STORED RECORDS:
======
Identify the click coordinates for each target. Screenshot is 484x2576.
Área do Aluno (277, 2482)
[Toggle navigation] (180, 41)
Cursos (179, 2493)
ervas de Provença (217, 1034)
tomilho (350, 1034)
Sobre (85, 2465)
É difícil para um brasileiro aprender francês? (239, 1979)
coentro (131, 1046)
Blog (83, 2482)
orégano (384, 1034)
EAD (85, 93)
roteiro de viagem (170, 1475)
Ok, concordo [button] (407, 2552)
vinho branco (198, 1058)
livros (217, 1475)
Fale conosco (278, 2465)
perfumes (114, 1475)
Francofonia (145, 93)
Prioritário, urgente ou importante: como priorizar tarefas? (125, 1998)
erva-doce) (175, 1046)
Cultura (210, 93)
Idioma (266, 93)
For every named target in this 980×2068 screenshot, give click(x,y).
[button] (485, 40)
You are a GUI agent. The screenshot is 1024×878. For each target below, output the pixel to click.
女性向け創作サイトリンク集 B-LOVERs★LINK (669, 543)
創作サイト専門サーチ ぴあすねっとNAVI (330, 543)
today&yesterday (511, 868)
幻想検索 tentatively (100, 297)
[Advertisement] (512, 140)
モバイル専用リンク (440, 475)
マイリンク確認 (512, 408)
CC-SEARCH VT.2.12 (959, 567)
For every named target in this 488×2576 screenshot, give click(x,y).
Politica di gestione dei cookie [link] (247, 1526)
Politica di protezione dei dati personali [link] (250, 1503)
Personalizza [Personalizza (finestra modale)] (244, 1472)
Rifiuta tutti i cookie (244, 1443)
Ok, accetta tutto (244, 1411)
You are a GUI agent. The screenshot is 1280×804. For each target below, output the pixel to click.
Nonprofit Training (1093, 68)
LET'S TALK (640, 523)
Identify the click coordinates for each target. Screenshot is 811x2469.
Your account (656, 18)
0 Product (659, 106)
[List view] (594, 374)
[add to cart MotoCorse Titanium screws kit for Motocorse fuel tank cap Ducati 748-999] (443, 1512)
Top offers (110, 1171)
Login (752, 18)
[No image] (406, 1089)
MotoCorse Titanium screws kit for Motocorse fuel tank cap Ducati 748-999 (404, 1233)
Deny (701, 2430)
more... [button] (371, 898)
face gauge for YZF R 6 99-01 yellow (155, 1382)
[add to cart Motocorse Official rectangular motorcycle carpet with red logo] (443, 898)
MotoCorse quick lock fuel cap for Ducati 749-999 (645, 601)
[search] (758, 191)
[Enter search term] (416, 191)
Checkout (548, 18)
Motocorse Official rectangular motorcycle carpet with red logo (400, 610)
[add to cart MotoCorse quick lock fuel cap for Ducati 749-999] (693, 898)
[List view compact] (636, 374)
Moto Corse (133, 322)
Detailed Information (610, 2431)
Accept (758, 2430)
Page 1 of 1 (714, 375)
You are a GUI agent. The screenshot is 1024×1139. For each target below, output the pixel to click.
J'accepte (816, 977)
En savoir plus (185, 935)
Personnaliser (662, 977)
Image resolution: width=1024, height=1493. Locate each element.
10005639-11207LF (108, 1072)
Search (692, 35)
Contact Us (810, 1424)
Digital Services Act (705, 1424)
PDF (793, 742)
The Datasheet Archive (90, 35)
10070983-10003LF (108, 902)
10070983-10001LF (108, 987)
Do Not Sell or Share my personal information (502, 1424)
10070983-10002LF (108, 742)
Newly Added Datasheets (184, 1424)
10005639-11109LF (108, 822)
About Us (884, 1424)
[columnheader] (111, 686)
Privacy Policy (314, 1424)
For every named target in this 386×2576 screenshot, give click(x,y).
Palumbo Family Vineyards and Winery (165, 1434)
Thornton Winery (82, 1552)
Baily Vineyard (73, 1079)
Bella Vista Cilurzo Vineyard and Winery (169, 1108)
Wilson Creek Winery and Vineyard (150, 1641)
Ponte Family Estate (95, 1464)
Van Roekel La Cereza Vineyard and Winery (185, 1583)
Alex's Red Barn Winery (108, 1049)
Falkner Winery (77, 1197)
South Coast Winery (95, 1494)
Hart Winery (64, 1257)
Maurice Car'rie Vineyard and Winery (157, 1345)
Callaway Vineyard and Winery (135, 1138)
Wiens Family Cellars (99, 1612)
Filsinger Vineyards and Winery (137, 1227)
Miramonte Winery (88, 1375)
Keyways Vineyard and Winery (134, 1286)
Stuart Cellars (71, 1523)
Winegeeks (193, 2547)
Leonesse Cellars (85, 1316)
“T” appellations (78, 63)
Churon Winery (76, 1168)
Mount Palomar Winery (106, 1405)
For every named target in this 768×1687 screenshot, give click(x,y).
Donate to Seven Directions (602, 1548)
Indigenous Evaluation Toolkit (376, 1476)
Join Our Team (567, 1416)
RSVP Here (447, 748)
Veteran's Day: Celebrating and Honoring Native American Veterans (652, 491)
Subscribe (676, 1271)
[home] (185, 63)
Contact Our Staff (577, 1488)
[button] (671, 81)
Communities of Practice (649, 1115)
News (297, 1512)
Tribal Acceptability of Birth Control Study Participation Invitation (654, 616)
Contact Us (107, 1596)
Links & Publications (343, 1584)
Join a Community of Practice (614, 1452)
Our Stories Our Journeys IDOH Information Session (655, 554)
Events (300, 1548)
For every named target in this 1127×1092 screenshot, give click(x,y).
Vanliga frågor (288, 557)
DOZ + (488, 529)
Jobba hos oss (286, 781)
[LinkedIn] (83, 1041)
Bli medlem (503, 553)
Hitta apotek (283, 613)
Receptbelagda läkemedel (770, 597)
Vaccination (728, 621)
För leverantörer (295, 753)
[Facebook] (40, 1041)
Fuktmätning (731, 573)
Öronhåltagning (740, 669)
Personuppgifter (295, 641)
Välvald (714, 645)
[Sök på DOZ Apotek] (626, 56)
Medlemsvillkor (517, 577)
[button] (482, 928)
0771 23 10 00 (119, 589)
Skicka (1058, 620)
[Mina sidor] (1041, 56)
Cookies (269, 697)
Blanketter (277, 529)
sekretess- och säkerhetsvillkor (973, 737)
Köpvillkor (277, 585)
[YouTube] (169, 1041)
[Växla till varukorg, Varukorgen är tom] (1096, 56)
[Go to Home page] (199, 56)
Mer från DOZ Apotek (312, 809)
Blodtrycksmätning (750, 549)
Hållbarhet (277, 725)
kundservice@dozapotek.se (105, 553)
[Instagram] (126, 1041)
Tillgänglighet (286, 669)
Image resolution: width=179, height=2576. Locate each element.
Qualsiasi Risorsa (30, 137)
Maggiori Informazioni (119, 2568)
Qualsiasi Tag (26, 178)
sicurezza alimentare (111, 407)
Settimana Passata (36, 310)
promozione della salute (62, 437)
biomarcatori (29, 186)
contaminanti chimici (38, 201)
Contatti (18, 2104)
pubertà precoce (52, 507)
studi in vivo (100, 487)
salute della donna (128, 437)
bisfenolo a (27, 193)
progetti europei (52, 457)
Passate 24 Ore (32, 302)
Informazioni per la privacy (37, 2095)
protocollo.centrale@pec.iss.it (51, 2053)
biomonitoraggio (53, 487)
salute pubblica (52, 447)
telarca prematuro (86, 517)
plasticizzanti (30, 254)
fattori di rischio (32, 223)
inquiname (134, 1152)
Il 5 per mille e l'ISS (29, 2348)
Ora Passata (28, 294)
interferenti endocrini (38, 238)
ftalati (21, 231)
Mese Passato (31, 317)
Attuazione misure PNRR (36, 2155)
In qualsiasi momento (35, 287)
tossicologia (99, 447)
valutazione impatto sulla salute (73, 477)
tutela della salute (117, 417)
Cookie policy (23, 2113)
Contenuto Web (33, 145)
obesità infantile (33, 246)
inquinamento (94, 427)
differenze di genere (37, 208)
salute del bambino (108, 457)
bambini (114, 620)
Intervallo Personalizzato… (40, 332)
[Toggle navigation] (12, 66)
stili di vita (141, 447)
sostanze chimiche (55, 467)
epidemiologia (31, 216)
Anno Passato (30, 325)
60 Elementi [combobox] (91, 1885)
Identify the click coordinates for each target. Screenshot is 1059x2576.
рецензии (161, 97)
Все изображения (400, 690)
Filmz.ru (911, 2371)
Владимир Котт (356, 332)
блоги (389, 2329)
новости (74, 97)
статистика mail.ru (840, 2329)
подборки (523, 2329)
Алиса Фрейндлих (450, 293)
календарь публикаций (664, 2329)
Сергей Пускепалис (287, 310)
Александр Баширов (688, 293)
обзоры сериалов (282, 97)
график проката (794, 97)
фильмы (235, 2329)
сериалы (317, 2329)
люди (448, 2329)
======
STATED EXERCISE:
Could you copy out, unchanged, the lines of the records above, starting at the line that contains "In qualsiasi momento (35, 287)" and ending at the last line of the records, with both ends included?

ANSWER TO THE EXERCISE:
In qualsiasi momento (35, 287)
tossicologia (99, 447)
valutazione impatto sulla salute (73, 477)
tutela della salute (117, 417)
Cookie policy (23, 2113)
Contenuto Web (33, 145)
obesità infantile (33, 246)
inquinamento (94, 427)
differenze di genere (37, 208)
salute del bambino (108, 457)
bambini (114, 620)
Intervallo Personalizzato… (40, 332)
[Toggle navigation] (12, 66)
stili di vita (141, 447)
sostanze chimiche (55, 467)
epidemiologia (31, 216)
Anno Passato (30, 325)
60 Elementi [combobox] (91, 1885)
Identify the click coordinates for each target. Screenshot is 1059x2576.
рецензии (161, 97)
Все изображения (400, 690)
Filmz.ru (911, 2371)
Владимир Котт (356, 332)
блоги (389, 2329)
новости (74, 97)
статистика mail.ru (840, 2329)
подборки (523, 2329)
Алиса Фрейндлих (450, 293)
календарь публикаций (664, 2329)
Сергей Пускепалис (287, 310)
Александр Баширов (688, 293)
обзоры сериалов (282, 97)
график проката (794, 97)
фильмы (235, 2329)
сериалы (317, 2329)
люди (448, 2329)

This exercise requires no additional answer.